Introduction
In this short article, we'll see how to convert a common CSV file into its XML representation, using Visual Basic .NET and the powerful functionalities of DataTable objects. When working in the field of data management, data manipulation is an everyday task, and it can be useful to quickly convert a given set of data in other forms.
Sample Data
Speaking about a CSV file, lets suppose we have a file named "example.txt", into the C:\Temp folder. It has a content like this:
1;John Doe;40
2;Mark Nosurname;35
3;Jane Doe;32
4;Without name;60
CsvToXML Function
Lets see the converting function, plus some afterwords
Private Sub CsvToXml(_inputFile As String, _dataName As String, _separator As Char, _outputFile As String, Optional _fieldnames() As String = Nothing)
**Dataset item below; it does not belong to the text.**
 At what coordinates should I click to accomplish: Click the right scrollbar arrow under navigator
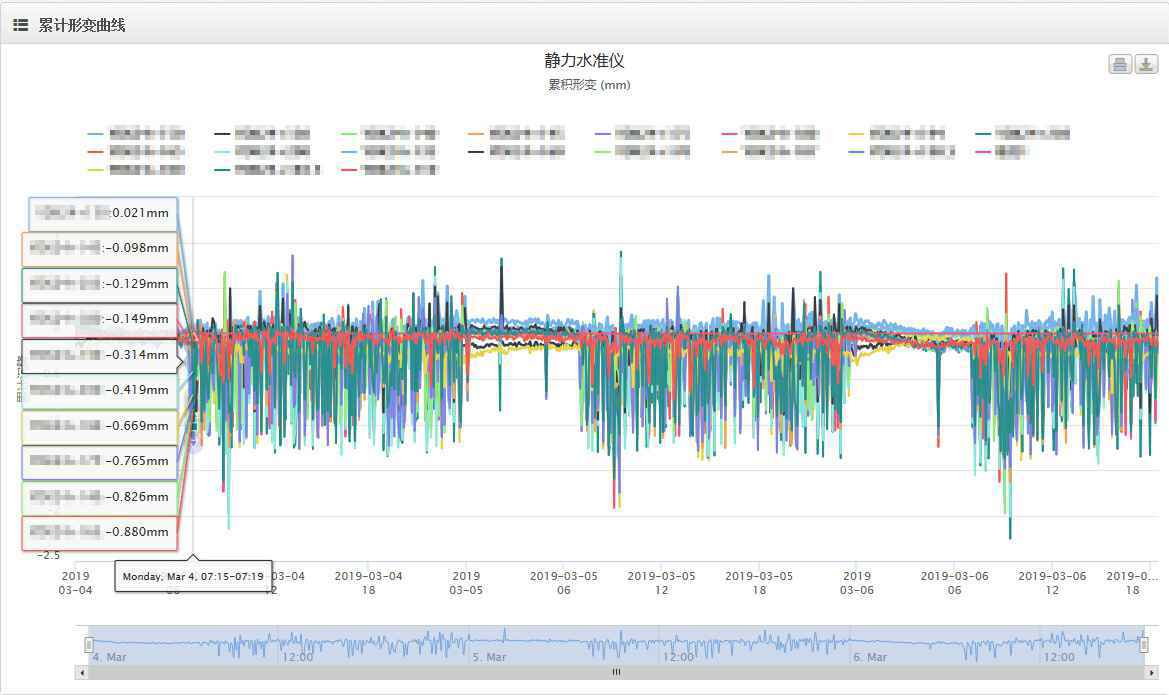[x=1152, y=672]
Dim dt As New DataTable(_dataName)
Dim firstRow As Boolean = True
Using sr As New StreamReader(_inputFile)
While Not (sr.EndOfStream)
Dim fields() As String = sr.ReadLine.Split(_separator)
If firstRow Then
For ii As Integer = 0 To fields.Count - 1
Dim _fName As String = ""
If IsNothing(_fieldnames) Then
_fName = "Field" & ii.ToString("000")
Else
_fName = _fieldnames(ii)
End If
dt.Columns.Add(_fName)
Next
firstRow = False
End If
dt.Rows.Add(fields)
End While
dt.WriteXml(_outputFile)
dt.Dispose()
End Using
End Sub
Our function requires a path for our CSV file (_inputFile), a name to be assigned to our main XML entity (_dataName), the character used as field separator (_separator), a path for the output XML file (_outputFile), and an optional array of string, representing specific field names to be assigned (_fieldnames).
We start our routine creating a new DataTable, and opening our CSV file. Reading the first line, the columns of the DataTable are created: if we have passed the argument _fieldnames, the function uses our passed string, otherwise it proceed in creating a column with a more generic name, such as "FieldXYZ", where "XYZ" is replaced by the field's index.
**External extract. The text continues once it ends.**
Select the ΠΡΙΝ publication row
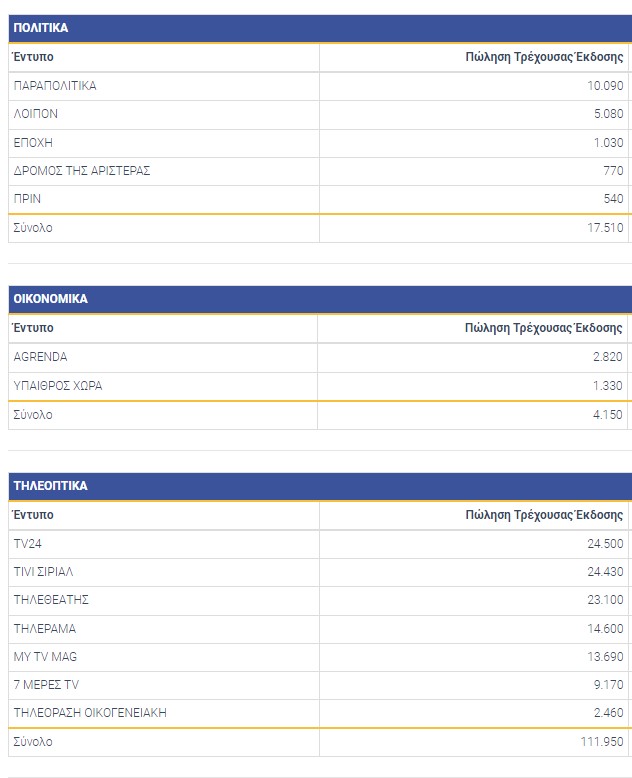The image size is (632, 778). tap(27, 199)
In a while loop, we process every line of the CSV file, splitting each line using _separator as the split character, and assigning each splitted parameter to a local array of strings, which will be used as argument for the standard method Rows.Add of the DataTable object. At the end of the loop, we'll have a full-fledged DataTable, with its columns and rows compiled with CSV splitted data.
Invoking the WriteXML method will produce an XML representation of DataTable data.
Final results
Assuming the above CSV data, we could use our function as follows:
Dim fieldNames() As String = {"Id", "Name", "Age"}
CsvToXml("c:\temp\example.txt", "TempTable", ";", "c:\temp\example.xml", fieldNames)
And the final results will be:
="1.0"="yes"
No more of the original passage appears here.